● **REQUIREMENT**
Your output should be the listing itself, repeated exactly.

● **SOURCE MATERIAL**

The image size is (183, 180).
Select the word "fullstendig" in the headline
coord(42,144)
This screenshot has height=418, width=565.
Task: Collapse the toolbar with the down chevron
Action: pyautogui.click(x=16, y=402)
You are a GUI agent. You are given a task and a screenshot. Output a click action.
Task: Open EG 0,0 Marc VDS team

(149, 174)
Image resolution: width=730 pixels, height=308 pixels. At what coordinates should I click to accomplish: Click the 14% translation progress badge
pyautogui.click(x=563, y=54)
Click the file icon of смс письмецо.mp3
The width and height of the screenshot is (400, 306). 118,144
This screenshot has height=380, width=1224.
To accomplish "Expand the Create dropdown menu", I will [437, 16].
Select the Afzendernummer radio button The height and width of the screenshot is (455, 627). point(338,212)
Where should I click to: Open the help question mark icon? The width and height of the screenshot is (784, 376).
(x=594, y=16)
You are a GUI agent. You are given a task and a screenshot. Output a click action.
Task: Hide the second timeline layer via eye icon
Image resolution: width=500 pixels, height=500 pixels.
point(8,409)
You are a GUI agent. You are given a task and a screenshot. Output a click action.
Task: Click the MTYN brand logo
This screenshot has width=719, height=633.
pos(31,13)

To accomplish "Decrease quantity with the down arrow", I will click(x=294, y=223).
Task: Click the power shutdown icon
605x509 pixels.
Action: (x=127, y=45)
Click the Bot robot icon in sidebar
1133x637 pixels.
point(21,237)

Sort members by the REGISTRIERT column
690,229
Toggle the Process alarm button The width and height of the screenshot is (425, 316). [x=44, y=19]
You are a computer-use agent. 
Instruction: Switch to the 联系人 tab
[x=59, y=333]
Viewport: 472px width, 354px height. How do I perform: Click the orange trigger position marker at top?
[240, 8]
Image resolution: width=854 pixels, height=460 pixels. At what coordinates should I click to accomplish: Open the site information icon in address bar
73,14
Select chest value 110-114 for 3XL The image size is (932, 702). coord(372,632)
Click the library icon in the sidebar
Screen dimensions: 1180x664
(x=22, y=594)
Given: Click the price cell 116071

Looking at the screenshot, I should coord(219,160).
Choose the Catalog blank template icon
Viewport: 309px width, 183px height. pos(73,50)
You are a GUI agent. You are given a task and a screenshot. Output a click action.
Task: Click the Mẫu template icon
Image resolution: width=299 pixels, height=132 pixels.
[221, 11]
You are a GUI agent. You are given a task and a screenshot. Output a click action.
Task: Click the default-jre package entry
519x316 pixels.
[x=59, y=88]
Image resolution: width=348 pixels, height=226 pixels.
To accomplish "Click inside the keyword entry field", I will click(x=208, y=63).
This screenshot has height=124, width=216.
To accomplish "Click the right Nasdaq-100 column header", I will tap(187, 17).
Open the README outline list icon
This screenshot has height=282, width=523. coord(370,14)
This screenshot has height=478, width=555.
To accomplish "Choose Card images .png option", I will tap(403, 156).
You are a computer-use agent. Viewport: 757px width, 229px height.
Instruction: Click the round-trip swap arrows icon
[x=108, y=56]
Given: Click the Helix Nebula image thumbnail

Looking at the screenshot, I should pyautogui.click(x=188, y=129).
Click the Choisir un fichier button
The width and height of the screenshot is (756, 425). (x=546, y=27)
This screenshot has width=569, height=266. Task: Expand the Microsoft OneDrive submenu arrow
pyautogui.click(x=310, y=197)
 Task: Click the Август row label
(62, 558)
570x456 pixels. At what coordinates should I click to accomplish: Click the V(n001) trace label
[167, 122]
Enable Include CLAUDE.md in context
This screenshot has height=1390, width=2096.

● **EXPECTED OUTPUT**
The image size is (183, 180).
Select the word "fullstendig" in the headline
coord(42,144)
This screenshot has height=418, width=565.
Task: Collapse the toolbar with the down chevron
Action: pyautogui.click(x=16, y=402)
You are a GUI agent. You are given a task and a screenshot. Output a click action.
Task: Open EG 0,0 Marc VDS team

(149, 174)
Image resolution: width=730 pixels, height=308 pixels. At what coordinates should I click to accomplish: Click the 14% translation progress badge
pyautogui.click(x=563, y=54)
Click the file icon of смс письмецо.mp3
The width and height of the screenshot is (400, 306). 118,144
This screenshot has height=380, width=1224.
To accomplish "Expand the Create dropdown menu", I will [437, 16].
Select the Afzendernummer radio button The height and width of the screenshot is (455, 627). point(338,212)
Where should I click to: Open the help question mark icon? The width and height of the screenshot is (784, 376).
(x=594, y=16)
You are a GUI agent. You are given a task and a screenshot. Output a click action.
Task: Hide the second timeline layer via eye icon
Image resolution: width=500 pixels, height=500 pixels.
point(8,409)
You are a GUI agent. You are given a task and a screenshot. Output a click action.
Task: Click the MTYN brand logo
This screenshot has width=719, height=633.
pos(31,13)

To accomplish "Decrease quantity with the down arrow", I will click(x=294, y=223).
Task: Click the power shutdown icon
605x509 pixels.
Action: (x=127, y=45)
Click the Bot robot icon in sidebar
1133x637 pixels.
point(21,237)

Sort members by the REGISTRIERT column
690,229
Toggle the Process alarm button The width and height of the screenshot is (425, 316). [x=44, y=19]
You are a computer-use agent. 
Instruction: Switch to the 联系人 tab
[x=59, y=333]
Viewport: 472px width, 354px height. How do I perform: Click the orange trigger position marker at top?
[240, 8]
Image resolution: width=854 pixels, height=460 pixels. At what coordinates should I click to accomplish: Open the site information icon in address bar
73,14
Select chest value 110-114 for 3XL The image size is (932, 702). coord(372,632)
Click the library icon in the sidebar
Screen dimensions: 1180x664
(x=22, y=594)
Given: Click the price cell 116071

Looking at the screenshot, I should coord(219,160).
Choose the Catalog blank template icon
Viewport: 309px width, 183px height. pos(73,50)
You are a GUI agent. You are given a task and a screenshot. Output a click action.
Task: Click the Mẫu template icon
Image resolution: width=299 pixels, height=132 pixels.
[221, 11]
You are a GUI agent. You are given a task and a screenshot. Output a click action.
Task: Click the default-jre package entry
519x316 pixels.
[x=59, y=88]
Image resolution: width=348 pixels, height=226 pixels.
To accomplish "Click inside the keyword entry field", I will click(x=208, y=63).
This screenshot has height=124, width=216.
To accomplish "Click the right Nasdaq-100 column header", I will tap(187, 17).
Open the README outline list icon
This screenshot has height=282, width=523. coord(370,14)
This screenshot has height=478, width=555.
To accomplish "Choose Card images .png option", I will tap(403, 156).
You are a computer-use agent. Viewport: 757px width, 229px height.
Instruction: Click the round-trip swap arrows icon
[x=108, y=56]
Given: Click the Helix Nebula image thumbnail

Looking at the screenshot, I should pyautogui.click(x=188, y=129).
Click the Choisir un fichier button
The width and height of the screenshot is (756, 425). (x=546, y=27)
This screenshot has width=569, height=266. Task: Expand the Microsoft OneDrive submenu arrow
pyautogui.click(x=310, y=197)
 Task: Click the Август row label
(62, 558)
570x456 pixels. At what coordinates should I click to accomplish: Click the V(n001) trace label
[167, 122]
Enable Include CLAUDE.md in context
This screenshot has height=1390, width=2096.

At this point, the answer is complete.